● **Work instructions**
Scan the entries below for the word "Collapse", then copy each line that holds it.

● **Study material**
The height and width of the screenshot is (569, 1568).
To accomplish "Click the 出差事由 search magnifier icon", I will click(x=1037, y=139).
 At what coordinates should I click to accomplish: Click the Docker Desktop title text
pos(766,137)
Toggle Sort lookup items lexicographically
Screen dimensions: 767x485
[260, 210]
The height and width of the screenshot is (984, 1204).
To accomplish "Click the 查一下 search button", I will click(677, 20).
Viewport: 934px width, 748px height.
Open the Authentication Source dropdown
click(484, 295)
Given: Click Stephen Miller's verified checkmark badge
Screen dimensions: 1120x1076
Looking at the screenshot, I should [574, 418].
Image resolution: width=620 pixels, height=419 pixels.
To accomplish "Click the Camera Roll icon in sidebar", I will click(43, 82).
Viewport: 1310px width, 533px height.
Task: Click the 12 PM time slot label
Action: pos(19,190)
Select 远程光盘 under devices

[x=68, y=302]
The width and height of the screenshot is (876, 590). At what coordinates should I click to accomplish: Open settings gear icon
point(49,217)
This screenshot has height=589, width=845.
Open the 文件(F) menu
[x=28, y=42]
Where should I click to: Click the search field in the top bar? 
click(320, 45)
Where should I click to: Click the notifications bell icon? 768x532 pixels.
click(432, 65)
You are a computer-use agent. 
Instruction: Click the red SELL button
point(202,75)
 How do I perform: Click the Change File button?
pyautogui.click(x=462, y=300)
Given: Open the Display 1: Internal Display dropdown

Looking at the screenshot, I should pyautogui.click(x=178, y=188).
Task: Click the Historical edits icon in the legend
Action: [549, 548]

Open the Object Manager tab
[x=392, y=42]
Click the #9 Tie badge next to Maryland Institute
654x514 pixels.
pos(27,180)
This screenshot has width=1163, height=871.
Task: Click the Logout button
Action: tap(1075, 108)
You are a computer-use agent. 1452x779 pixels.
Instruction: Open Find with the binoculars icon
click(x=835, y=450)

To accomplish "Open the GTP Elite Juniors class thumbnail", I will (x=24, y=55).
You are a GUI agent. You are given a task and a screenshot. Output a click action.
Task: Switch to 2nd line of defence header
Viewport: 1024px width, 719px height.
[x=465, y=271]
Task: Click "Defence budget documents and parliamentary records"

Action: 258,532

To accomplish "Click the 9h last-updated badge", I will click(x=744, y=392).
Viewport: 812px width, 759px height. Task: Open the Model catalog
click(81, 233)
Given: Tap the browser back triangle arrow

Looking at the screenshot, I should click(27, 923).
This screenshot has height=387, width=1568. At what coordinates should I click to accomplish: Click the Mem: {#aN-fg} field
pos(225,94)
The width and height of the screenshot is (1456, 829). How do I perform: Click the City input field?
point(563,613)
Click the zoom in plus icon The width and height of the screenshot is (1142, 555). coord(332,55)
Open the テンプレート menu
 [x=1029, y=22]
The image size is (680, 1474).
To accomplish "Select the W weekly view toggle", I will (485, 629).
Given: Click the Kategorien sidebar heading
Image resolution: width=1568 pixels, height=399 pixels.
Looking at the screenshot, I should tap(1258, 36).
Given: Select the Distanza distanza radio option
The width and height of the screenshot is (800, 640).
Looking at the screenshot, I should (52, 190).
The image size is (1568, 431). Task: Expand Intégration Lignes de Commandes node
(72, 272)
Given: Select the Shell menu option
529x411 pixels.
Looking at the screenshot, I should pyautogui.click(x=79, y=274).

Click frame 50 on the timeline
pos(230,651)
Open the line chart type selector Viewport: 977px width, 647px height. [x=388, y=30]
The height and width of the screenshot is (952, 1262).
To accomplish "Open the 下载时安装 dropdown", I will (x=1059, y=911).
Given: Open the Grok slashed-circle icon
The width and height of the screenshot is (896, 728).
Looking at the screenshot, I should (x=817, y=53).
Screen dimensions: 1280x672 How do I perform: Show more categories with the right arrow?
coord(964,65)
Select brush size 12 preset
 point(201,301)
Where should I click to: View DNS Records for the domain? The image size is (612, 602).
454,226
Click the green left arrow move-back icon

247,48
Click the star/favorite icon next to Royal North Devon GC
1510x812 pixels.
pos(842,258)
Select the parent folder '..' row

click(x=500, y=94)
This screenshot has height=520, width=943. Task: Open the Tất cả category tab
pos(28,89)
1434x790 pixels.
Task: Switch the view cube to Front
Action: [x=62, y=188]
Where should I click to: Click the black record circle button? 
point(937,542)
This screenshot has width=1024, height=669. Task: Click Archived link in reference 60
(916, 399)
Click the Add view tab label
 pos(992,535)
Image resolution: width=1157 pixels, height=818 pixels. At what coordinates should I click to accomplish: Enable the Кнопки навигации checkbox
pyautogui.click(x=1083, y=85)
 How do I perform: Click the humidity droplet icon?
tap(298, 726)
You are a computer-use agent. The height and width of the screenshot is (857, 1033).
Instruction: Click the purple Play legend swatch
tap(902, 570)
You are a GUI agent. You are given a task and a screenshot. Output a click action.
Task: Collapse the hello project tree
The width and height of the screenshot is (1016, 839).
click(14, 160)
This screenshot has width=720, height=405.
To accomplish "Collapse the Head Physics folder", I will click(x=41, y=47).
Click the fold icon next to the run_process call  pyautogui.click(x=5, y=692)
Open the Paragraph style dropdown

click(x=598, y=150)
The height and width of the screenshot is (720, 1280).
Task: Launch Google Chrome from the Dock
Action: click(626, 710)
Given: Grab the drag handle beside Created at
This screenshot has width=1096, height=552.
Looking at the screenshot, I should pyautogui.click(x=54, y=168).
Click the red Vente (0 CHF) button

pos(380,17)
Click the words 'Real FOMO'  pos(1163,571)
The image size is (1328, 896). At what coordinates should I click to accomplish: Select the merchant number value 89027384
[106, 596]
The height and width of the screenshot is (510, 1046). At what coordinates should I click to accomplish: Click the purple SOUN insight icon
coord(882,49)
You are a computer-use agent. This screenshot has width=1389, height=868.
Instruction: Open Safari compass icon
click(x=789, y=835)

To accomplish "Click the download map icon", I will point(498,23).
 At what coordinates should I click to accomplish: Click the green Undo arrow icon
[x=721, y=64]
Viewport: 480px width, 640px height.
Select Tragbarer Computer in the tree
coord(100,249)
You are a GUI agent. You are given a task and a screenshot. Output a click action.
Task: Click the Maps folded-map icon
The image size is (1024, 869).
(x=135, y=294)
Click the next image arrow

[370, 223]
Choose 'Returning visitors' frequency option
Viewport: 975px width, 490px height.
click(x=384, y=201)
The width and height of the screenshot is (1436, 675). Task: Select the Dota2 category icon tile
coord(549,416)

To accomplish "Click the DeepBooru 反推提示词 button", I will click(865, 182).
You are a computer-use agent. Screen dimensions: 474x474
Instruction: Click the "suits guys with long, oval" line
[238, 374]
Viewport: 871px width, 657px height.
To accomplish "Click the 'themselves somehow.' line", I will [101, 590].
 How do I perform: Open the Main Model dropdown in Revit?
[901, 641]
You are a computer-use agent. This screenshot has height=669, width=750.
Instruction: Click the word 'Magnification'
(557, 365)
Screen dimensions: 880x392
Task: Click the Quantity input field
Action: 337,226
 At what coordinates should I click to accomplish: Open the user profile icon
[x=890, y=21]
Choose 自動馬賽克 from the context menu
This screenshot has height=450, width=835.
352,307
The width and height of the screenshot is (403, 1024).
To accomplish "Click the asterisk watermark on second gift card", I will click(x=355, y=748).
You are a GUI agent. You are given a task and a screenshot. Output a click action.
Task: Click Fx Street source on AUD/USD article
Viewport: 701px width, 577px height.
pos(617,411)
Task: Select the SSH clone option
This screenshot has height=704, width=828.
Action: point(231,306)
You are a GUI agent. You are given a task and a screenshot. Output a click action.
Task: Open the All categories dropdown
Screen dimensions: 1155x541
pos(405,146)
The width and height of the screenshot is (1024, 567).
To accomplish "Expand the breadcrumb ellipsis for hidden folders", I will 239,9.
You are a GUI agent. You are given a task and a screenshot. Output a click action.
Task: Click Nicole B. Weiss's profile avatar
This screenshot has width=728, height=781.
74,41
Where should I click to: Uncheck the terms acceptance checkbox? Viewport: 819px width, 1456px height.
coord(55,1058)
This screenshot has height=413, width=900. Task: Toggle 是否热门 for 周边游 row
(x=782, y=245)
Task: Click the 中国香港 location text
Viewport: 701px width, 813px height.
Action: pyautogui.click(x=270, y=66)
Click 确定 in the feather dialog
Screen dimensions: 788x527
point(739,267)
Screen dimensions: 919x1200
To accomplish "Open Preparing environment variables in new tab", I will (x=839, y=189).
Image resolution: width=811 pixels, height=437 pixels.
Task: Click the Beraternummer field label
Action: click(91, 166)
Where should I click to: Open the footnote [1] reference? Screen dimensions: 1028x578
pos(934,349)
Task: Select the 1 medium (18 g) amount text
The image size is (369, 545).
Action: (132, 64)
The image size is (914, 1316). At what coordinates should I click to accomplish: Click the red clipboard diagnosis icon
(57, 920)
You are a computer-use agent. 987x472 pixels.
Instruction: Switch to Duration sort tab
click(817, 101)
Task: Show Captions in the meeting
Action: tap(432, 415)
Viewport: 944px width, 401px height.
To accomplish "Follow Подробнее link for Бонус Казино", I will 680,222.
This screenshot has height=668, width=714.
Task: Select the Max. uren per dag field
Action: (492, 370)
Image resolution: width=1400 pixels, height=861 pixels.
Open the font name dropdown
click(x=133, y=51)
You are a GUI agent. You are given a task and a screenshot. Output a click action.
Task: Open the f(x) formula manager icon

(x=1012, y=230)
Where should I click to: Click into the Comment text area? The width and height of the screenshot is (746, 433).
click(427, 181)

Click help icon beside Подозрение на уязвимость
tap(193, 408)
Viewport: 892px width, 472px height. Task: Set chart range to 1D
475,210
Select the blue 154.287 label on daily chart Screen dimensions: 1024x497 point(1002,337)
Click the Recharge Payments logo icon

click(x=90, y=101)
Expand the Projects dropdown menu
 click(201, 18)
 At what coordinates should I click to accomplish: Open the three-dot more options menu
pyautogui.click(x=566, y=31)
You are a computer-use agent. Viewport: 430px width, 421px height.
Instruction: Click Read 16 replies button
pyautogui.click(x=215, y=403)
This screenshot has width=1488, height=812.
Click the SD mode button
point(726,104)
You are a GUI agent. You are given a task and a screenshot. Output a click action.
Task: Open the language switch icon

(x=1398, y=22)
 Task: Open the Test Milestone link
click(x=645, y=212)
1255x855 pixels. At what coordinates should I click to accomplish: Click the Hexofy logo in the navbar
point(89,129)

● **Your solution**
Task: Collapse the hello project tree
To accomplish "Collapse the Head Physics folder", I will click(x=41, y=47).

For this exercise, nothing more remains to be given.